Okay, my father has the beginning of what seems to be bed sores. The staff in the nursing home will turn blue in the face and tell us they are not. Being not a physician I went on line to see a picture of bed sores, well it's a bed sore problem for my father.
What in fact should be our next steps? We have requested a wound nurse. I have 3-5 times. I have never heard back from them. They recommended a dermatologist but it is in a basement of a building with no elevator. My father is confined to a wheelchair. What should we do next? We are thinking about a hospital visit? Please tell us what to do next in regarding this manner. This is so wrong, in so many ways.
There must be a dermatologist somewhere in your community where there is access. I'd have this diagnosed by someone not involved with the nursing home. Then, if it is a bedsore and they won't admit it, you can take it to your ombudsman at www.ltcombudsman.org. Type in the Zip code of the nursing home for your contact. This is your representative.
Good luck,
Carol
You can go and find and buy air cushions for him to sit on and then you go and secure it to his wheelchair & any other chair in his room with velcro. Michaels craft stores has adhesive Velcro precut that works great for this. If he is really heavy, you may have to replace these very often too. This will not be a covered expense by Medicare, Medicaid or other insurance either. You private pay for this and install them. Also you can get a flowing "air-matress" installed on his bed. Now Medicare & Medicaid will pay for these if medically necessary. My mom is totally bedfast in a NH and on hospice. The hospice group ordered this the first day they came on too. But I imagine that dad is not at this point of his care, so if you want this, then it's up to family to private pay for this. The NH will have the name of a provider that brings in private pay equipment routinely at the facility.
Now the doctor can order that a dermaplast or other specialized bandage be placed on the area daily. I'd speak about having this done. This is pretty routinely done. Also the doctor can order that he get turned every 2 hours or so when he is lying in bed. Now these sort of orders are sticky in that if dad is still good on his ADL's, then he is expected to be able to shift his weight and do some things to prevent the bedsore on his own. If he is the obstinate type who just won't do simple things for himself and can, the NH is in a tough spot as to just what all they can do. When you have his next care plan meeting @ the NH, you need to discuss all this in detail so that everybody is on the same page as to what is happening, what is covered under Medicare & Medicaid and what is expected of him and nursing staff in all this. Everybody needs to work together on all this, if you are coming across as telling them they have to do everything, it is not going to work in your or dad's benefit. Understand? Good luck.
I used to have a mini-sound recorder [H2] in my pocket for visits, especially when a clinician or physician was present.
As it was, whenever I drew attention to a problem, it was immediately seen to.

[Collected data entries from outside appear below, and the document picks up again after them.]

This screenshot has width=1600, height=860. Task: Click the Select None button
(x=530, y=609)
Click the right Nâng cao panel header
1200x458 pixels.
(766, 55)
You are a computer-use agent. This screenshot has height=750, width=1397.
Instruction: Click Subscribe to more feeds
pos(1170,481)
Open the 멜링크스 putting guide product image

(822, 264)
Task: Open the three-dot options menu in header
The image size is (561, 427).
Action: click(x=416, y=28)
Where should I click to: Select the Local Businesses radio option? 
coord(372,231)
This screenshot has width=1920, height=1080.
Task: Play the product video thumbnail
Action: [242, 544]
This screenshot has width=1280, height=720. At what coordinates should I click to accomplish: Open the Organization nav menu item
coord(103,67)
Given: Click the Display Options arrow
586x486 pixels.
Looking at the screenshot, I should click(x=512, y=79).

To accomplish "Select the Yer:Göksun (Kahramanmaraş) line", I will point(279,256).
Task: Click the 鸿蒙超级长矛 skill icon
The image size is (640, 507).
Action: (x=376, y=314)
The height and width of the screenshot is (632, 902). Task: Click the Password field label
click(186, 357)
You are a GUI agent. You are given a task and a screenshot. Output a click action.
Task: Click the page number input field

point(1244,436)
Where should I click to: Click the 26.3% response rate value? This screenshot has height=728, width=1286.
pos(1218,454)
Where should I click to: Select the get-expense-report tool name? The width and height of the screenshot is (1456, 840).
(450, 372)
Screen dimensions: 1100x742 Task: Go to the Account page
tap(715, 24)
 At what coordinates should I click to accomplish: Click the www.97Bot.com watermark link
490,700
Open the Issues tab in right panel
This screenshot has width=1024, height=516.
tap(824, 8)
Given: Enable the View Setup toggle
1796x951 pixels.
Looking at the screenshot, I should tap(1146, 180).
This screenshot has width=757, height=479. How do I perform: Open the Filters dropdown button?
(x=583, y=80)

When a member of the nursing staff came into my wife's room and threw a pillow around in anger for something that had happened elsewhere, I ordered her from the room and had her unassigned to my wife. The floor sister was quite co-operative.
On another occasion, a PT was yarking my wife's legs out of bed the day after her knee replacement, ignoring my wife cries of pain. I ordered her from the room saying, "If you do not get out, I will throw you out!" I am not usually so irritated, but when someone does something that causes a patient in pain to have even more pain, then whatever it is they are doing has to stop, stat.
As I have said before, the cared for is more important than the carer. Not everyone agrees with that, but that is my philosophy. The helpless have to be helped, and that is why we are caregivers.
Carers under stress can attend support groups where others in similar situations will share their experiences and, hopefully, good advice on how to cope with difficult loved ones.
I was pretty confused when my mother went to a nursing home, and trusted that the facility doctor would do the trick. Turns out it took absolutely weeks to get a low sodium diet for her, even though her hand swelled like inflated plastic gloves.
I have also worked in a nursing home (a long time ago) and more recently in other areas of residential care. There is a strong pecking order about who can tell the doctor what. (pretty much nobody). I also wonder how often the doctor actually examines the patient, and not just their chart.
My dad's doctor is happy to look at pictures of his behind on a cell phone photo, which can also be emailed.
Reestablish with an outside doctor who specializes in elderly non ambulatory adults.